In Alfred Hitchcocks „Das Fenster zum Hof“ spielte James Stewart den Fotoreporter Jeff, der sich das Bein brach und im Rollstuhl sitzt. Von seinem Apartment aus beobachtet er, wie eine Frau von ihrem Mann ermordet wird, sodass der Täter auf ihn, den Zeugen, aufmerksam wird. Dass Jeff wegen seines Gipses nicht fliehen kann und der Situation weitgehend ausgeliefert ist, nutzte Hitchcock für allerhand Suspense in seinem Film von 1954.

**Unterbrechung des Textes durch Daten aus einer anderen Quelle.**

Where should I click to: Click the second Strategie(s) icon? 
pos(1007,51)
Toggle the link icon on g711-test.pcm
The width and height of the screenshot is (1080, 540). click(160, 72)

Die Schriftstellerin Berit Glanz griff diese Ohnmachtssituation in ihrem Roman „Automaton“ auf, wie sie bei ihrer Lesung im Literaturhaus Dortmund verrät: „Ich hatte mich gefragt, wie es ist, etwas Schlechtes sehen zu müssen, ohne sich bewegen zu können.“ Auch ihre Protagonistin namens Till wird eines Tages zur Zeugin eines Verbrechens. Doch das Fenster ist in ihrem Fall ihr Computerbildschirm. Die alleinerziehende Mutter kann sich nicht fortbewegen, denn seit einer Angststörung ist sie auf einen Online-Job für die Plattform „Automa“ angewiesen, als Clickworkerin schuftet sie tagtäglich und isoliert zuhause.
Schöne neue Arbeitswelt
Berit Glanz widmet sich in ihrem aktuellen Roman dem digitalen Prekariat der Gegenwart, jenen Akkordarbeiter:innen der Tech-Giganten wie Meta, die weder eine Tarifbindung, noch eine gewerkschaftliche Organisation haben. Es ist nicht das erste Mal, das sich die 1982 geborene Autorin belletristisch an der schönen neuen Arbeitswelt abarbeitet. Bereits ihr Romandebüt Pixeltänzer erzählte von den Zumutungen der Berliner Start-Up-Branche.
Umso passender erschien es, dass sie bei einer Lesung über die Hintergründe ihres aktuellen Romans sprach, die in Kooperation mit dem Fritz-Hüser-Institut für Literatur und Kultur der Arbeitswelt in Dortmund organisiert wurde. Bei dieser Veranstaltung erwähnte Glanz zunächst die Zustände, in denen Clickworker oder Content Manager tätig sind. Letztere seien die „digitalen Putzkräfte“, so Glanz. Denn sie müssen jene Darstellungen von Gewalt oder Diskriminierung kontrollieren und entfernen, die auf sozialen Plattformen verbreitet wird.
Kein linker Roman
Till muss die Aufnahmen einer Überwachungskamera auswerten. Bis sie eben auf das erwähnte Verbrechen stößt. Bei der anschließenden Ermittlung dieses Falls kreuzt sich Tills Weg mit Stella, einer weiteren prekär beschäftigten Protagonistin. Sie lebt in Kalifornien, wo sie ihr Einkommen allerdings körperlich verdient, zunächst in einer Fischfabrik, später auf einer selbstverwalteten Cannabisplantage. Über diese Stella sagt Glanz: „Es ist eine vereinzelte Figur an der Westküste, die sich nach solidarischen Formen der Arbeit sehnt.“
Denn „Automaton“ ist kein Roman über den Arbeitskampf. Glanz tastet sich vielmehr an die Verhältnisse der neuen Tagelöhner heran. Sie ringen zunächst darum, aus ihrer Isolation auszubrechen. So stellt auch Glanz klar: „Es ist kein linker Roman wie in den 1960er Jahren, wo Minenarbeiter streiken.“ Es geht um die Überwindung der Vereinzelung, um Sorgearbeit und solidarischen Beziehungswiesen im digitalen Zeitalter, von der Glanz mit viel Suspense erzählt.